THINGS TO DO –
1. Answer each of these about the reply on the fscache patches, one per line, marked (a), (b), (c):
(a) What has the "deprecated" interface now been renamed?
(b) In which header file does the existing "fallback" stub code sit?
(c) What does CACHEFILES depend on?
2. Retype the reply on the fscache patches from "So let me say" to "is no flag-day.".

DOCUMENT SEGMENT –

........

Linus Torvalds Oct. 29, 2021, 4:49 p.m. UTC | #1
On Fri, Oct 29, 2021 at 7:09 AM David Howells <dhowells@redhat.com> wrote:
>
>  (1) A simple fallback API is added that can read or write a single page
>      synchronously.  The functions for this have "fallback" in their names
>      as they have to be removed at some point.

David, I still don't understand WHY.

I read the explanations in the commits, and that didn't help either.

Why, of why, do you insist of adding this intermediate interface that
is already documented to "must be removed" at the point it is even
added?

What's the point of adding garbage that is useless in the long run?

Why is the first step not just "remove fscache"?

Why is there this addition of the "deprecated" interface - that you
have now renamed "fallback"?

I agree that "fallback" is a less annoying name, so that renaming is
an improvement, but WHY?

I absolutely detested your whole "move old garbage around before
removal", and I also detest this "add new garbage that will be
removed".

What's the point? Why isn't the fix just "remove CONFIG_FSCACHE and
all the code".

You already *HAVE* the "fallback" code - it's all that

    #else /* CONFIG_NFS_FSCACHE */
    static inline int nfs_fscache_register(void) { return 0; }
    static inline void nfs_fscache_unregister(void) {}
    ...

stuff in <nfs/fscache.h> and friends. So why do you need _new_
fallback code, when CONFIG_FSCACHE already exists and already has a
"this disables fscache"?

Maybe there is some really good reason, but that really good reason
sure as hell isn't documented anywhere, and I really don't see the
point.

So let me say this again:

 - it would be much better if you could incrementally just improve the
existing FSCACHE so that it just _works_ all the time, and fixes the
problems in it, and a bisection works, and there is no flag-day.

 - but dammit, if you have to have a flag-day, then there is NO POINT
in all this "move the old code around before moving it", or "add a
fallback interface before removing it again".

Oh, I can understand wanting to keep the header files around in case
the interfaces end up being similar enough in the end that it all
matters.

But I don't understand why you do this kind of crud:

 fs/cachefiles/io.c      |   28 ++++++++-
 fs/fscache/io.c         |  137 +++++++++++++++++++++++++++++++++++++++------

when the neither of those directories will ever even be *compiled* if
CONFIG_FSCACHE isn't true (because CACHEFILES has a "depends on
FSCACHE").

See my argument? If FSCACHE isn't usable during the transition, then
don't make these kinds of pointless code movement or creation things
that are just dead.

There's absolutely no point in having some "fallback" interface that
allows people to test some configuration that simply isn't relevant.
It doesn't help anything. It just adds more noise and more
configurations, and no actual value that I can see.

It doesn't help bisectability: if some bug ever bisects to the
fallback code, what does that tell us? Nothing. Sure, it trivially
tells us the fallback code was buggy, but since the fallback code has
been removed afterwards, the _value_ of that information is nil,
zilch, nada. It's not "information", it's just "worthless data".

And hey, maybe there's some issue that I don't understand, and I don't
see. But if there is some subtle value here, it should  have been
documented.

So I say exactly the same thing I said last time: if the old fscache
code is not usable, and you can't incrementally fix it so that it
works all the time, then JUST REMOVE IT ALL. Moving it elsewhere
before the removal is only pointless noise. But adding some fallback
intermediate code before removal is ALSO just pointless noise.

........

COLLECTED DATA –
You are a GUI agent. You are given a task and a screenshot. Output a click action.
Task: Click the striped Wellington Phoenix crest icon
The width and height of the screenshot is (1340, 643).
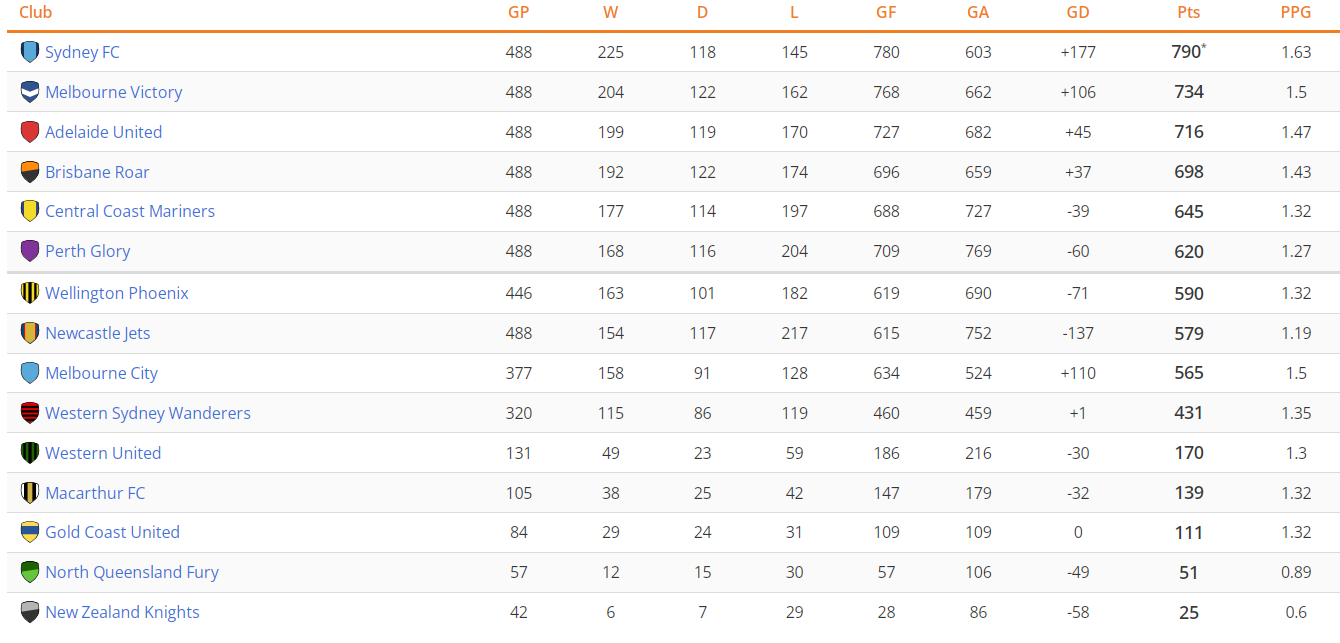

........

OUTPUTS –
1.
(a) "fallback"
(b) <nfs/fscache.h>
(c) FSCACHE

2.
So let me say this again:

 - it would be much better if you could incrementally just improve the
existing FSCACHE so that it just _works_ all the time, and fixes the
problems in it, and a bisection works, and there is no flag-day.